Egypt has raised several issues about GERD, including, among others, the history of turbine failure at Ethiopia’s Gibe II Dam built by WEBUILD, the company responsible for the construction of GERD. The Gibe dams on the Omo River, which feeds into Lake Turkana, have caused the water level of the lake to drop by 24 meters in less than three years, displacing thousands of Turkana tribesmen and creating conflicts among between Oromo tribes in Ethiopia and Turkana tribes in Kenya, resulting in a climate change crisis and permanent loss of livelihood. To avoid a repeat of this situation, a win-win water transboundary agreement between Egypt, Sudan, and Ethiopia is critical for peace and security in the Horn of Africa region.
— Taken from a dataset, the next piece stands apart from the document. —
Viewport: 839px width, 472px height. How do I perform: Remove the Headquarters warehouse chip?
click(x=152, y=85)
Ethiopian rejection of a unilateral agreement with Egypt and Sudan on GERD filling stages and annual operations is based on the assumption that, if such measures are implemented, it will not only limit the dam’s capacity to generate electricity, but will also foreclose its future water rights development and energy security. This rejection is remarkably similar to Ethiopia’s 1985 objection to the Baardhere Dam on the Juba River in Somalia, which it claimed would result in adverse effects to its future water development. This was investigated by independent experts from the World Bank, who concluded that the dam would not cause significant harm to Ethiopia or be harmed by Ethiopia’s conceivable water use, including foreclosing future uses.
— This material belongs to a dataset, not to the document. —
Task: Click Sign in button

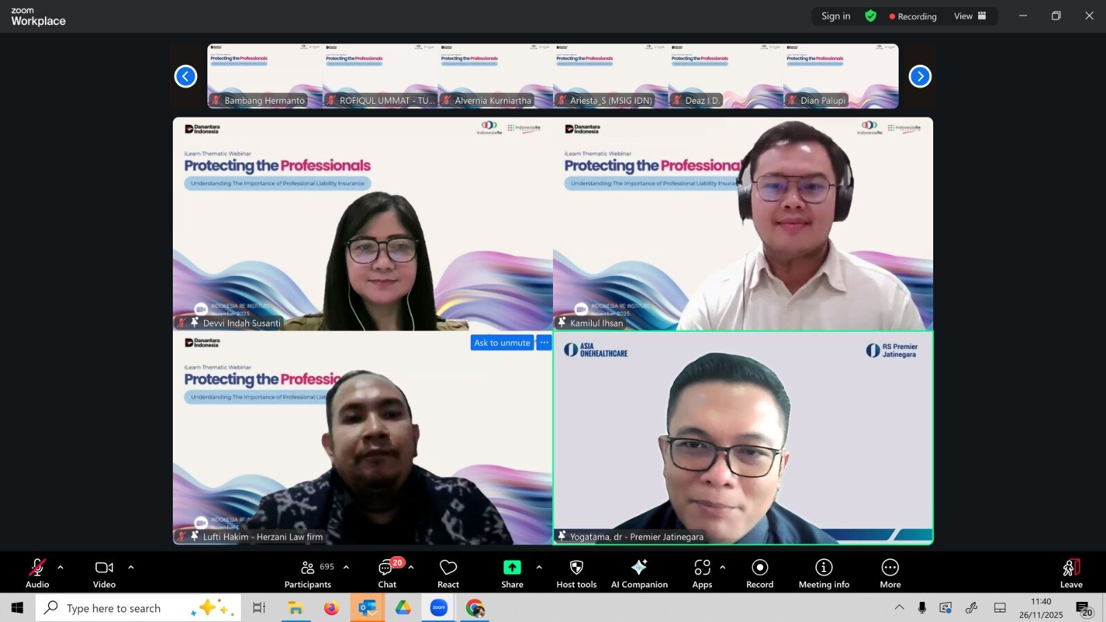Action: (836, 16)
The World Bank has extensive experience in dealing with disputes and international water transboundary issues dating back to the 1940s. It could help bring about a mutually beneficial and sustainable solution to the ongoing negotiations between Ethiopia, Egypt, and Sudan on GERD. The World Bank, European Union, African Union, and the United States should consider the following:

1) Incentivizing Ethiopia's potential electricity generation revenue losses due to the seven-year-long filling of the dam (if agreed) via purchasing future carbon offset credits based on electricity generated from renewable energy.

2) Considering the use of innovative technologies such as internet of Things that provide live data to monitor GERD’s annual operations.

3) Initiating a comprehensive hydrological and electricity generation study to evaluate the negative impacts of GERD on downstream riparian countries with a particular focus on climate change.